Entrando attraverso un maestoso portale a arco con due entrate, si nota immediatamente la vetrata, della fine del ‘400, nell’abside che racconta la Passione di Cristo dalla crocefissione fino alla resurrezione, ai lati le statue in legno della Vergine e di Giovanni Evangelista. Di pregevole fattura anche il pulpito del XVIII secolo e la pala del Rosario. Adiacente c’è la chapelle du Pénity, dello stesso periodo, dove c’è la tomba si san Ronan, colui che convertì al cattolicesimo la Bretagna, sulla lastra tombale la sua figura che stringe la croce, ai suoi piedi un leone, il tutto sorretto da sei statue, assieme formano una facciata unica. Dalla piazza seguendo Rue Moal si arriva alla Notre-Dame-de-Bonne-Nouvelle, una cappella con un portale gotico, delle stupende vetrate e dinanzi il monumento del Calvario.
Per arrivare alla penisola di Crozon si attraversa una porzione del Parc naturel régional d’Armorique caratterizzato da una diversità morfologica si passa dalle alture dell’Arrée e delle sue brughiere all’ l’Aulne maritime, una zona con piccoli boschi, siepi naturali e paludi inframezzate da terreni coltivati, dagli speroni rocciosi della penisola di Crozon alle dune e alle torbiere, ricca di fauna selvatica e di flora con l’erica e la ginestra predominanti e da una storia lunghissima che parte addirittura dal Paleolitico. La penisola ha una strana forma, ha tre punte, sembra un’alabarda, a mio avviso da non perdere, nella punta centrale, è Pointe de Pen Hir. Un promontorio ai cui piedi si scorgono tre scogli di granito chiamati Tas de Pois tradotto in mucchio di piselli.
Passeggiando lungo i sentierini di queste scogliere, alte una settantina di metri, si gode di un panorama unico che nei giorni di sole arriva da Pointe de Raz a Pointe Saint-Mathieu, dove si mescolano il blu profondo delle insenature, il bianco delle onde del mare che si infrangono sulla costa, il giallo intenso delle spiagge e le diverse colorazioni della brughiera.

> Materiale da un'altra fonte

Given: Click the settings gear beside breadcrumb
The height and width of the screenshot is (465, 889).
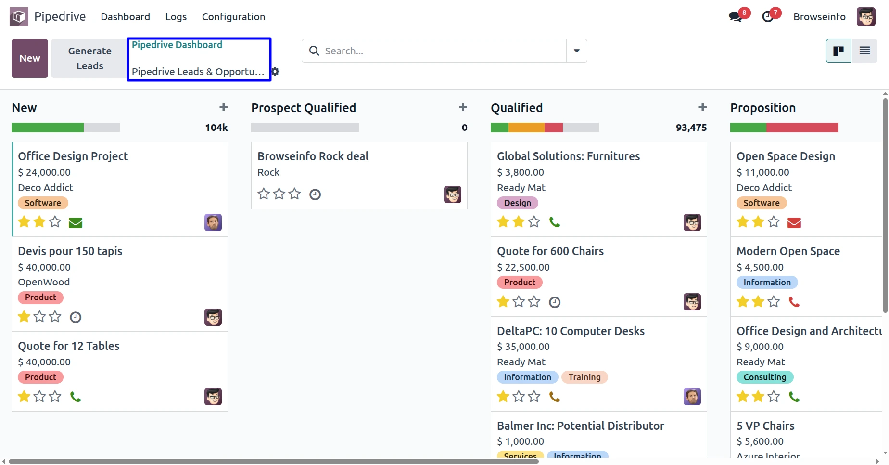Looking at the screenshot, I should [275, 72].
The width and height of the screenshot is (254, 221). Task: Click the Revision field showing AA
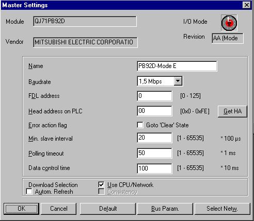point(228,38)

Arrivando, già da lontano si vede il Monument aux Bretons de la France Libre, detto anche la croce di Penhir, eretto nella metà del XX secolo dedicato ai liberi bretoni francesi, ha la forma di una croce lorenese, simbolo della resistenza francese nella seconda guerra mondiale, è alto una quindicina di metri, alla base una frase dello scrittore poeta Charles Baudelaire: “Uomo libero sempre amerai il mare”.

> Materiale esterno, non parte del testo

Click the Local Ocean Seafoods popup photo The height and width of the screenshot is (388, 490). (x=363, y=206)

In macchina, ma anche a piedi, in pochi minuti, si possono raggiungere gli Alignements de Lagatjar, contemporanei di quelli di Carnac, sono rimasti un’ottantina di menhir neolitici disposti su due linee parallele, una lunga duecento metri, congiunte ad angolo retto. Proprio dietro agli allineamenti ci vedono le rovine del Manoir du Coecilian con le sue caratteristiche torrette cilindriche. Da quest’altura si vede la Plage de Pen Hat, appartata, anche se vi si accede facilmente, con una sabbia finissima preceduta da alcune dune e incastonata tra le rocce. Purtroppo è molto esposta al vento, e alle correnti, inoltre, ci sono dei grandi avvallamenti della sabbia anche vicino a riva causate dalle maree, quindi è vietato fare il bagno, qualche se qualche “incauto” lo si vede, meglio il surf o stendersi al sole e aspettare il tramonto. Un’altra è la Plage de Veryac’h, si trova dalla parte opposta, selvaggia con una spiaggia mista di sabbia e rocce, qui la balneazione non è interdetta. Con la bassa marea si possono raggiungere, sulla sinistra alcune incantevoli calette. Da entrambe si ha una vista particolare sul promontorio.
Da qui in appena settanta chilometri si arriva a Brest che descriverò nell’articolo seguente.